Saturday, October 04, 2008

Randombly

So I want the Cubs to come back and beat the Dodgers and I want that real bad. I also want the Red Sox to beat the Angels. Why do you care? Cuz I'm a California boy and you think I'd want it the other way round. But no! You wrong!

The weather turned. Last weekend I could smell it in the air. It was still in the nineties as we walked around Denio's, but there was a hint of a chill, not a real chill, but a sort of fragrance of winter, tickling the olfactory nerves. Maybe I sensed the arctic winds begin to stir in their homes far north. Anyway, it's actually cloudy today, and there was a sprinkle of rain last night. Wonder of wonders!

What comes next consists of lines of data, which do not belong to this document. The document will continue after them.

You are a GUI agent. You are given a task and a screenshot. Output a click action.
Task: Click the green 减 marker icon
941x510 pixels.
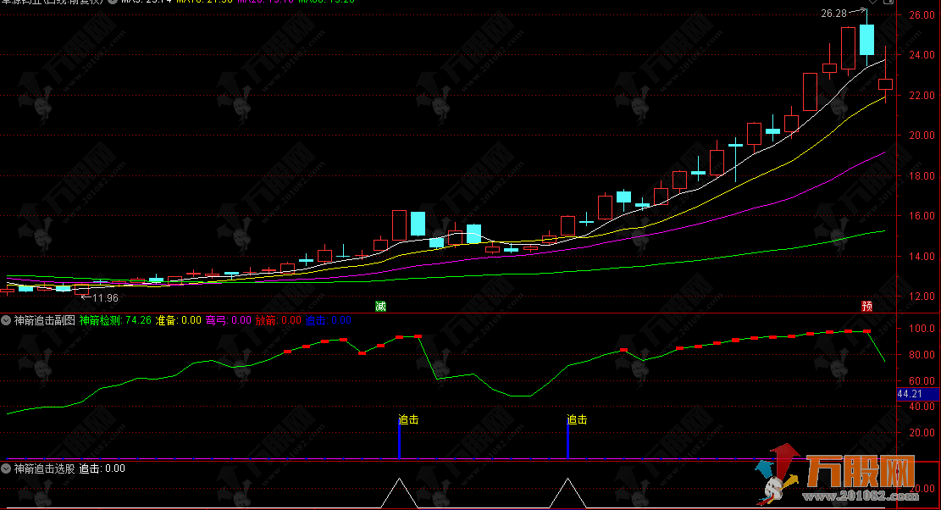click(x=380, y=306)
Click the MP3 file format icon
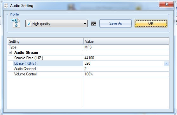The image size is (177, 115). 16,23
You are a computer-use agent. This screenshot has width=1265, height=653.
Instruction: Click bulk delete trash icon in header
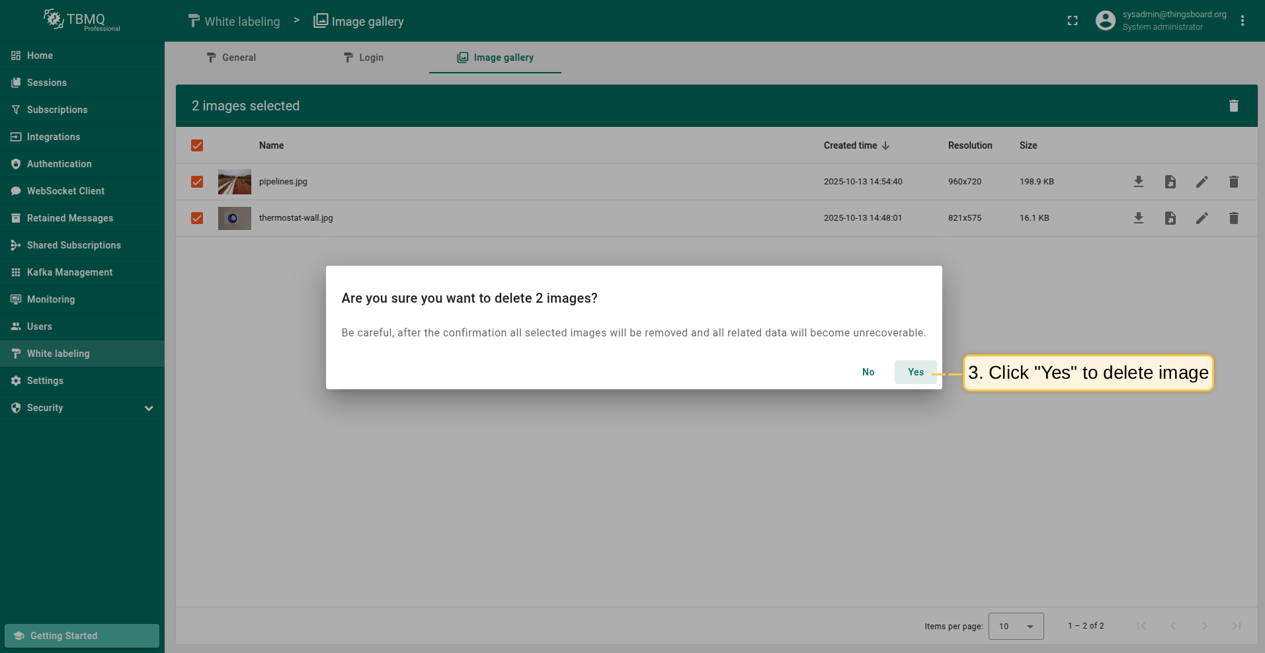pyautogui.click(x=1233, y=106)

I find it almost impossible to write these days. All right, I find it almost impossible to concentrate and do anything. Fortunately I have a job so frantic with reactive multitasking that for any given project I'm not getting anywhere on I have at least five others to blame for it. I'm an old hand at playing that game but yes, you must accomplish something eventually.

Denio's was a trip. Rows and rows of junk being hoarded and maybe occasionally sold by rows and rows of sad sacks from Mexico and Oklahoma and Taiwan whose stories I wish I knew ... but I'm not the interviewer type. The place was so overwhelmed with ratty furniture and lawnmower engine parts it reminded me of my garage. Kind of gave me an idea: Maybe I really could get rid of some of my own crap. Are there really people who want twenty-five year old stereo equipment?

I'm reading L.A. Confidential and I think Ellroy's writing is destroying my mind.

I wrote this to cleanse some of the political hackery I indulge in, which, if you are aware of my thoughts at all, is another sign that I'm going crazy. I will be so glad when the next Prez gets sworn in and we can start worrying about the damage he will do for real.

So I grew a beard.

Thursday, October 02, 2008

Veep Debate Tonight

I cringe.

The media focuses attention in order to maximize viewership and profit, and so the images of all politicians are distorted. My impression of Biden was wrong, a product of the mass marketing of minutiae. His so-called gaffes are real enough, but so what? Do we want leaders, or performers? Likewise I bristle at the giddiness with which some segments criticize Palin. She's a remarkable person. So what if she's no good at bursting through her handlers' cautions and just being herself, and that when she does, the D.C.-centric media marketers can't grasp what they see? She's a Westerner: I understand her better than I do Katie Couric.

Still and all, it will be a strange and ugly show. They've scheduled a car crash for six o'clock tonight and we just can't look away. The run-up to global power presented as circus sideshow. Well, but who knows. Maybe a thousand years from now Americans will best be remembered for introducing the bizarre customs of show business to the process of selecting global leaders. A sort of reminder for humanity not yet born to not to take this shit so damn seriously.

I might miss it anyway. I've a meeting with Taiwan from five to six, no time to get home for it. I may have to sit here and watch it on my computer. How pathetic is that?